Editor’s Note: Every Tuesday, Abby Freireich and Brian Platzer take questions from readers about their kids’ education. Have one? Email them at [email protected].
Dear Abby and Brian,
My son, who is in ninth grade, is a really good student, but I’m worried he’s working far too much. He does an average of five or six hours of homework every weeknight, and that’s on top of spending most of the weekend writing essays or studying for tests. His school says that each of his five main classes (English, history, math, language, and science) can assign no more than 30 minutes a night and that electives can assign no more than one hour a week. That should look like something around three hours a night, which is a lot but at least more manageable.

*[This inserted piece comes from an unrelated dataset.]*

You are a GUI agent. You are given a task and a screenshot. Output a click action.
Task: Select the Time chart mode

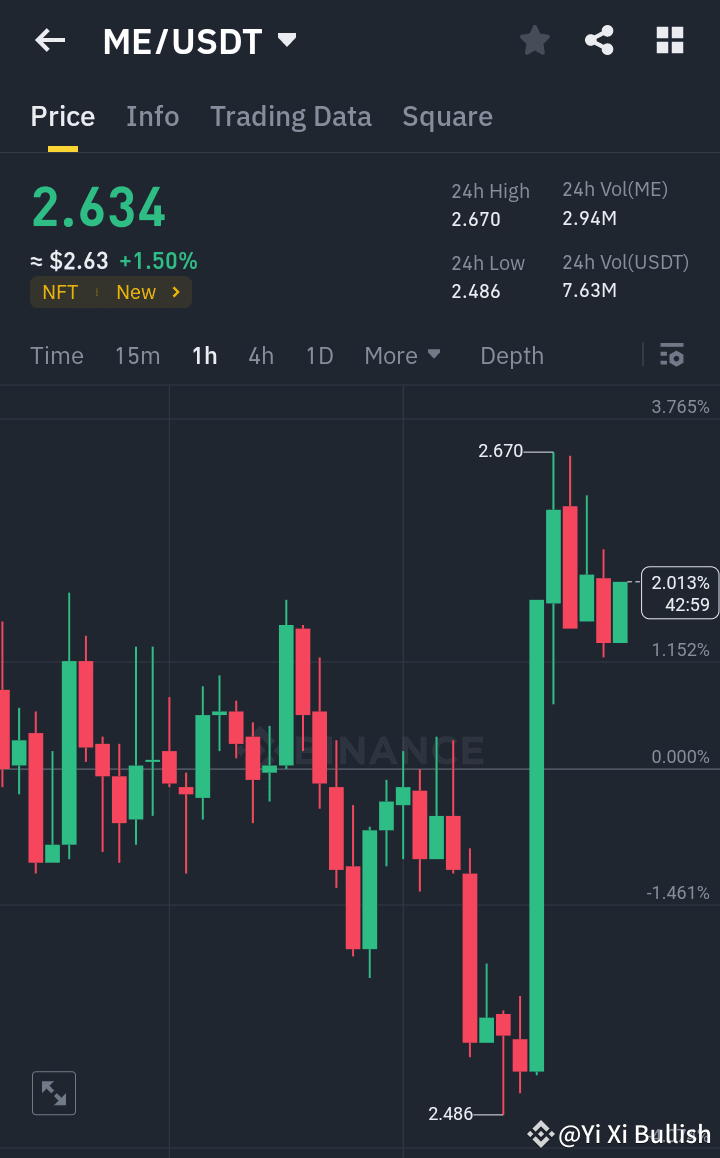coord(57,355)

On some nights, a math problem set can take him more than two hours, and then, after 8 p.m. and sometimes after 9, he turns to his English reading, science textbook, Spanish paragraph, or history outline. He’s working until after midnight and then up at 6 a.m. to get ready for school, beyond exhausted. Is this normal?

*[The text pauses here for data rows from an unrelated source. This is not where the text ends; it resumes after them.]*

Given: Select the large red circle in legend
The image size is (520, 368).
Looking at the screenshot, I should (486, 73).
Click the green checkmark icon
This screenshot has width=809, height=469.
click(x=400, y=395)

How much homework should students be assigned?
Homework—when assigned in appropriate amounts and with the right goals in mind—is an indispensable tool for educators. But students should never be put in the position of having to choose between their academic success and their overall well-being.
To understand what constitutes the right amount of homework, we should be clear on what it’s meant to accomplish. We believe it should perform four basic functions. First, homework should be assigned in order to make the most of class time. In an English class, for example, teachers need to ask students to read at home in order to do the important work of leading in-class discussions. Second, at-home assignments help students learn the material taught in class. Students require independent practice to internalize new concepts. Third, these assignments can provide valuable data for teachers about how well students understand the curriculum. Finally, homework helps students acquire the skills needed to plan, organize, and complete their work.
Unfortunately, many schools assign homework for its own sake, in amounts that are out of proportion to these basic functions—a problem that seems to have gotten worse over the past 20 years . This isn’t necessarily intentional. Some of your son’s teachers probably underestimate the time it takes their students to complete assignments. But your description makes clear that homework has taken over your son’s life. That’s why he should make sure to tell his teachers that he’s been working past the nightly limits prescribed by the school.
Additionally, he should use those limits for his own well-being: If he can’t get through a math worksheet in half an hour, he should stop, draw a line after the final problem he was able to complete, and talk with his teacher the following day. That way he will be able to spread his time more evenly among classes, and his teachers will get a better sense of how long their homework is taking. Sometimes teachers aren’t aware of how much other work our students have on their plate, not to mention their extracurricular responsibilities. Fill us in! Most teachers would prefer to recalibrate our students’ workload than find ourselves responsible for keeping them up so late.
But the goodwill of individual teachers may not be enough to solve the issue. Schools have any number of incentives to assign a lot of work, one of which is the pernicious assumption that “good” schools provide as much of it as their students can pack into a day. If your son’s workload doesn’t get lighter after he talks with his teachers, contact the administration and explain the situation. Hopefully this will prompt a larger conversation within the school about the reasons to assign homework in the first place—and the reasons not to.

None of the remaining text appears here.